TEXT FOR ANALYSIS.
Personal information
- Native name: पूनम यादव
- Nationality: Indian
- Born: 25 July 1995 (age 31) Varanasi, Uttar Pradesh, India

Sport
- Country: India
- Sport: Weightlifting
- Event: 63 kg
- University team: Kashi Vidyapeeth, Varanasi

Medal record
Women's weightlifting
Representing India
Commonwealth Games
| Gold medal – first place | 2018 Gold Coast | 69 kg |
| Bronze medal – third place | 2014 Glasgow | 63 kg |
Commonwealth Championships
| Gold medal – first place | 2015 Pune | 63 kg |
| Silver medal – second place | 2017 Gold Coast | 69 kg |
| Silver medal – second place | 2021 Tashkent | 76 kg |

= Punam Yadav =

Indian weightlifter (born 1995)

Punam Yadav (born 9 July 1995) is an Indian weightlifter who won Bronze medal in the women's 63 kg weight class at the 2014 Commonwealth Games at Glasgow, where the gold medal was won by Olauwatoyin Adesanmi of Nigeria. She also won a gold medal at the 2018 Commonwealth Games held in Gold Coast, Australia.

QUESTIONS.
1) In the text on Punam Yadav, what university team is given for her?
2) Rewrite the paragraph of the text on Punam Yadav that begins "Punam Yadav (born 9 July 1995)" as a short bulleted list that keeps its main facts.
3) From the text on Punam Yadav, write out word for word the passage starting with "Indian weightlifter (born" and going on through "Gold Coast, Australia.".
The listing that follows has no connection to the text on Punam Yadav.

INFORMATION PROVIDED.
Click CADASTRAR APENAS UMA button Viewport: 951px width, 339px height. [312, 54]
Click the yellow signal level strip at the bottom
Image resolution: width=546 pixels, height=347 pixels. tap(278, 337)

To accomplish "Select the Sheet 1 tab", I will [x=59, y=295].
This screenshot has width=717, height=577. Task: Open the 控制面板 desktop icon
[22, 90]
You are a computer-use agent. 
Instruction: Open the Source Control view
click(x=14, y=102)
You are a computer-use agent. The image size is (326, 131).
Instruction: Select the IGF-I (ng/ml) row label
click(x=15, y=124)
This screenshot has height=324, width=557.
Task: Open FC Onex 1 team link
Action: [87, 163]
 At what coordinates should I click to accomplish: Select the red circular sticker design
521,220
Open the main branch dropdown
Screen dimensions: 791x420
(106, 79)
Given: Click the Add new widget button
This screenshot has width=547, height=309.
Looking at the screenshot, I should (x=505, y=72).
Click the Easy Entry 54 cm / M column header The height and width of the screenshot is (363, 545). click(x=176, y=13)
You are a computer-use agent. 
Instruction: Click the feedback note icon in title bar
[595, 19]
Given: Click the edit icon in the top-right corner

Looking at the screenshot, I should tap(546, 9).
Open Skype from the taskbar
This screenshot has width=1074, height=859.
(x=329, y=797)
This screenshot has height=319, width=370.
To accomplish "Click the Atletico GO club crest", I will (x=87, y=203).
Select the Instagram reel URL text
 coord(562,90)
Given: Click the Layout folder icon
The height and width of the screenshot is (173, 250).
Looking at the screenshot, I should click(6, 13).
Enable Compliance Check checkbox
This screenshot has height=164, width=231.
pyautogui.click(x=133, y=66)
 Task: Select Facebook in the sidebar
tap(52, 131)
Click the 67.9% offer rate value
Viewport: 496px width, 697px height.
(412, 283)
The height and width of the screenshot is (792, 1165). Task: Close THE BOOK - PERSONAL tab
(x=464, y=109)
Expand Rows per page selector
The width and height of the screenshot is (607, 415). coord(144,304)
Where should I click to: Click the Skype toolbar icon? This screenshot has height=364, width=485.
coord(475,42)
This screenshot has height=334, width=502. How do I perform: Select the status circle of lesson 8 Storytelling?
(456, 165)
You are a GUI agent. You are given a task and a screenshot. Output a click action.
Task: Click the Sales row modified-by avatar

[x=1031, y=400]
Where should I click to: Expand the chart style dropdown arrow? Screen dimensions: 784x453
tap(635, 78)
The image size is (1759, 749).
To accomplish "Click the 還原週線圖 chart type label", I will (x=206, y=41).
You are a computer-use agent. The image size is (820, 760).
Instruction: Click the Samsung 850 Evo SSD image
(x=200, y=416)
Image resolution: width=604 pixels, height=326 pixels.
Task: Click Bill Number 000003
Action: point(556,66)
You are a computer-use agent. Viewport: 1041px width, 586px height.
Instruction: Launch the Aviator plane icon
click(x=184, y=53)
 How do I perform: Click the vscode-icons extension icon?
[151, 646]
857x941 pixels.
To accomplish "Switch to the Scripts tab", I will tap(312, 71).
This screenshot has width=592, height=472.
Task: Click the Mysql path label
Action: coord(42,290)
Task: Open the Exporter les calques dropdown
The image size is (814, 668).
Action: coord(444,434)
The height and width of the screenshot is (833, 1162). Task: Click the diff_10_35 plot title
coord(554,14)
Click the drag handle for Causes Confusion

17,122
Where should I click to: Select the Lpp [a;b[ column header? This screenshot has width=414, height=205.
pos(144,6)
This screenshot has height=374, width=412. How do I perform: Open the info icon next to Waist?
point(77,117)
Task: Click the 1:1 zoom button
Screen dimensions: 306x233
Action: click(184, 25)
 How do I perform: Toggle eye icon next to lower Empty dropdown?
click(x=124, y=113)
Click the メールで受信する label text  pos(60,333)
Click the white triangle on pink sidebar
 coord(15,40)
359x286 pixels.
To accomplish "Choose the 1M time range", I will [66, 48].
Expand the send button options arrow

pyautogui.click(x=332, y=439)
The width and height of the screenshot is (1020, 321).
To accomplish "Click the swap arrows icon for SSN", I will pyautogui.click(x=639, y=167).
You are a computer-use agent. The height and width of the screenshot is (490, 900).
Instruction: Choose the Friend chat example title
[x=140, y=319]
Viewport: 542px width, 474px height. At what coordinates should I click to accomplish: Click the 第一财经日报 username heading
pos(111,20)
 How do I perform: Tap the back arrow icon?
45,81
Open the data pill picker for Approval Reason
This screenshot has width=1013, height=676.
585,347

TASK-BY-TASK ANSWERS.
1) Kashi Vidyapeeth, Varanasi.

2)
- Punam Yadav is an Indian weightlifter born in 1995.
- She won a bronze medal in the women's 63 kg weight class at the 2014 Commonwealth Games in Glasgow.
- Olauwatoyin Adesanmi of Nigeria won the gold medal in that event.
- She won a gold medal at the 2018 Commonwealth Games in Gold Coast, Australia.

3)
Indian weightlifter (born 1995)

Punam Yadav (born 9 July 1995) is an Indian weightlifter who won Bronze medal in the women's 63 kg weight class at the 2014 Commonwealth Games at Glasgow, where the gold medal was won by Olauwatoyin Adesanmi of Nigeria. She also won a gold medal at the 2018 Commonwealth Games held in Gold Coast, Australia.